O judaísmo evangélico brasileiro é uma idealização de um Israel que não existe

A palavra “pro-feta”, de origem grega, quer dizer “o que fala para a frente”. Daí, a profecia sempre foi uma profissão ariscada.

Jesus subverteu a ordem vigente do seu tempo não por birra, mas por priorizar a pessoa humana em detrimento aos rituais religiosos. Tal escolha não lhe custou só a reputação de rabi, mas a própria vida.

Chico Buarque cantou que os poetas, como os cegos, podem ver na escuridão. Eu acrescentaria os profetas. Poetas, cegos e profetas vivem inquietos e deslocados como se estivessem sozinhos na zona de descompressão mirando paisagens desconhecidas. Mareados, seguem enjoando com o balanço dos acontecimentos.

Paulo Leminski dizia não crer em Deus. Contudo, escreveu um dos mais instigantes livros que conheço sobre Jesus. Nessa empreitada, não recorreu aos seus inconfundíveis haicais, mas se arriscou em prosa para escrever sobre Jesus com três interesses específicos: destacar a figura humana dele, apresentá-lo como subversor da ordem vigente e revelar o poeta que ele era.

É de Leminski a frase: “Jesus veio para exagerar a pureza da doutrina de Moisés”. Numa interpretação livre do fraseado do poeta, Jesus revelou o amor de Deus à medida que humanizou a doutrina de Moisés e dessacralizou os cerimoniais. O ritmo da vida reclama mais por risos fraternos do que por ritos religiosos impessoais.

Quando contemplo púlpitos nos templos de igrejas evangélicas enrolados em bandeiras do Estado de Israel, com náusea, como que mareado, constato o silenciamento dos profetas. Alguns foram exilados pelas suas congregações mais afeitas aos ritos do que às pessoas. Outros foram decapitados e tiveram a cabeça entregue na bandeja durante tentativas de golpe no palácio.

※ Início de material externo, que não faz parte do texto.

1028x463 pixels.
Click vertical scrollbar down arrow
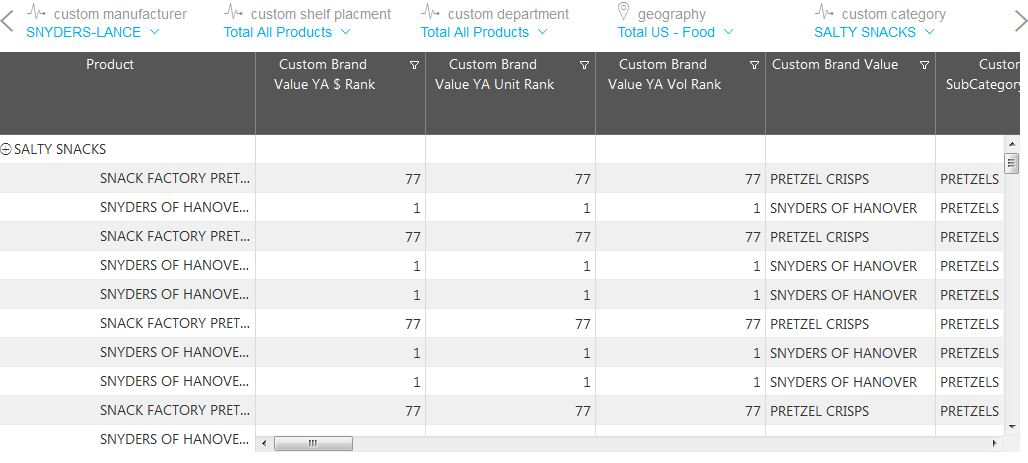click(x=1010, y=427)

Há aqueles que por conveniência se converteram à moderação dos isentos, ocupando-se das repetições dos rituais como se fossem meros funcionários de agências prestadoras de serviços celestiais.

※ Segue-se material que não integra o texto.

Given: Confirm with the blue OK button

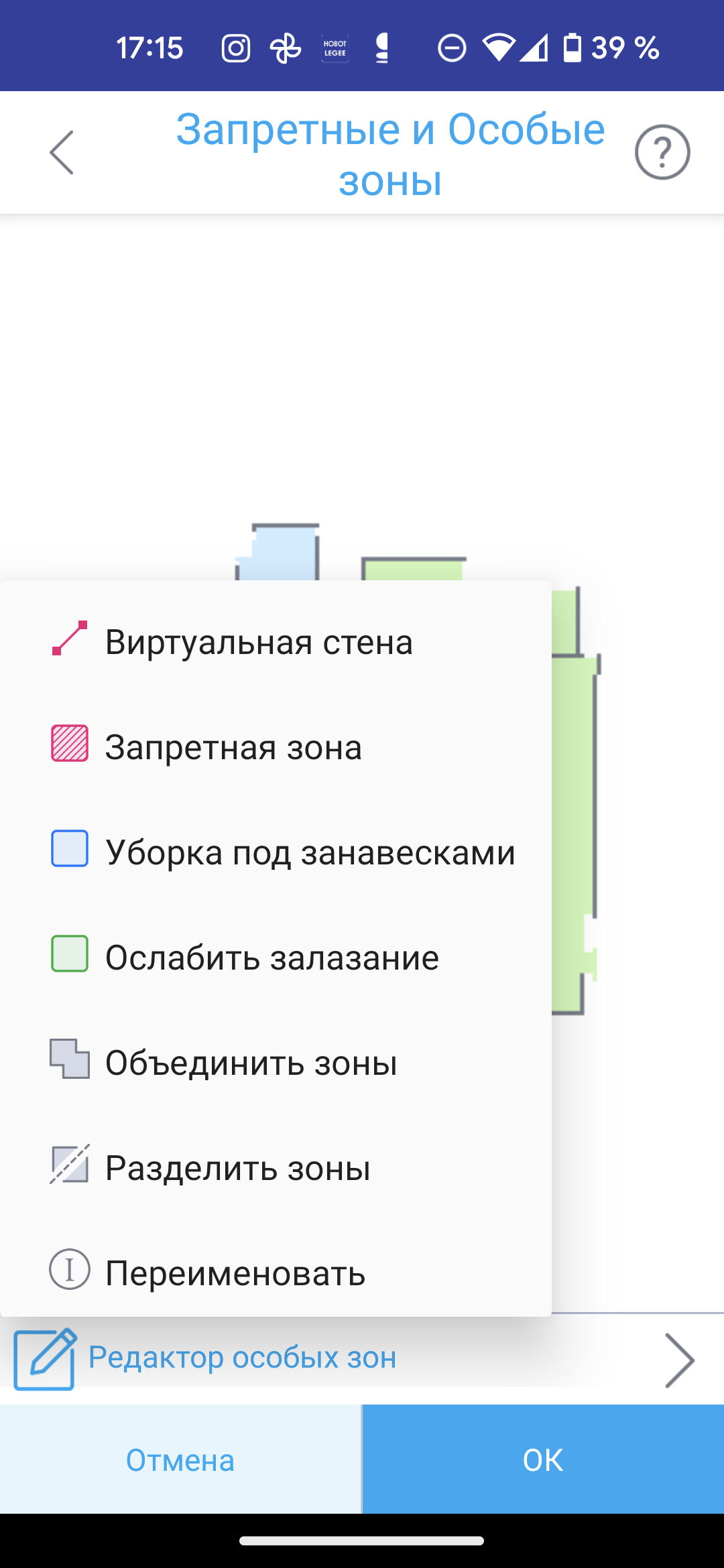Looking at the screenshot, I should tap(543, 1459).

Parte significativa dos evangélicos brasileiros, além de cobrir os púlpitos com a bandeira do Estado de Israel, resolveram embrulhar Jesus com tais panos e empurrá-lo ao sepulcro. A doutrina essencialista de Moisés, no seu estado puro, não admite a pessoa de Jesus como pedra de toque da igreja.

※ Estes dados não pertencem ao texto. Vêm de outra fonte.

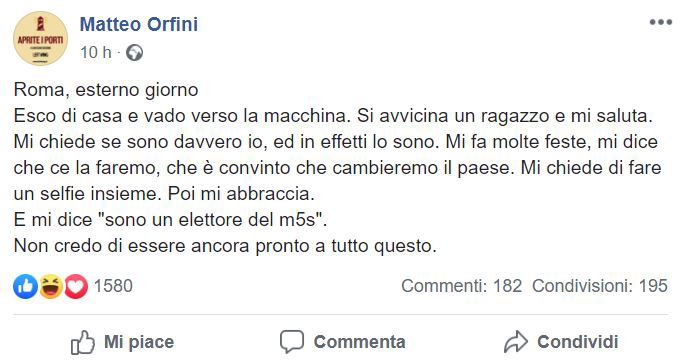The height and width of the screenshot is (360, 681).
Task: Click the 'Aprite i porti' text in avatar
Action: point(40,40)
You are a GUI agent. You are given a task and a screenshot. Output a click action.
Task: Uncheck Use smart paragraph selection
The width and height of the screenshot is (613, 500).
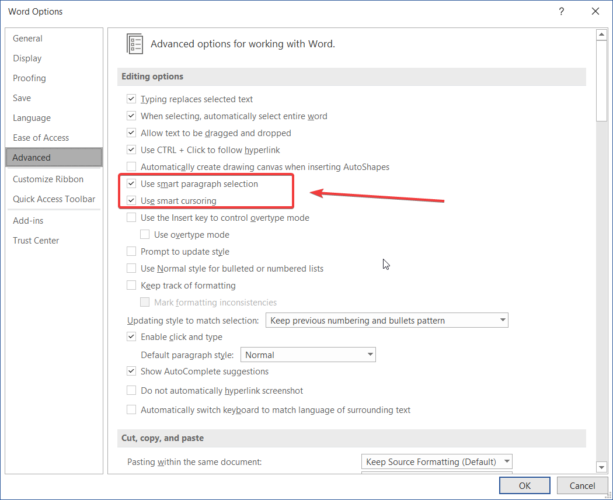coord(131,183)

O que escribas e fariseus não conseguiram fazer em tempos idos, fundamentalistas ditos cristãos fazem hoje sem qualquer constrangimento: reabilitam Moisés no seu estado puro à condição de autoridade máxima e sepultam Jesus com a sua boa nova.

O judaísmo evangélico brasileiro é uma idealização de um Israel que não existe, que nunca existiu. Revela-se como movimento reacionário que só tem a ver com a extrema-direita, nada a ver com o evangelho (boa nova) de Jesus, muito menos com o verdadeiro judaísmo.

Peço licença aos leitores dessa coluna para dirigir-me mais diretamente as minhas irmãs e irmãos em Cristo.

Na sua igreja, os sermões que antes falavam de amor e salvação se transformaram em discurso de ódio?

Na sua igreja, você é mais exortado para disputar o poder do Estado do que evangelizar com o seu testemunho pessoal de fé?

Na sua igreja, há o cuidado para não adorar esculturas e cair na idolatria, contudo se admite que irmãos celebrem enrolados na bandeira de Israel como se estivessem cobertos pelo manto divino?

Para os cristãos, a melhor maneira para discernirmos os espíritos é nos voltarmos para Jesus. Duvido que em qualquer sinagoga no Mundo Jesus seja voz de autoridade, referência de fé e prática. Estou tranquilo quanto a isso. Que as tradições religiosas busquem ao seu modo o divino. Não espero de quem professa o judaísmo de forma honesta e sincera que se dobre ao nome de Jesus e o adore como senhor, mestre e salvador.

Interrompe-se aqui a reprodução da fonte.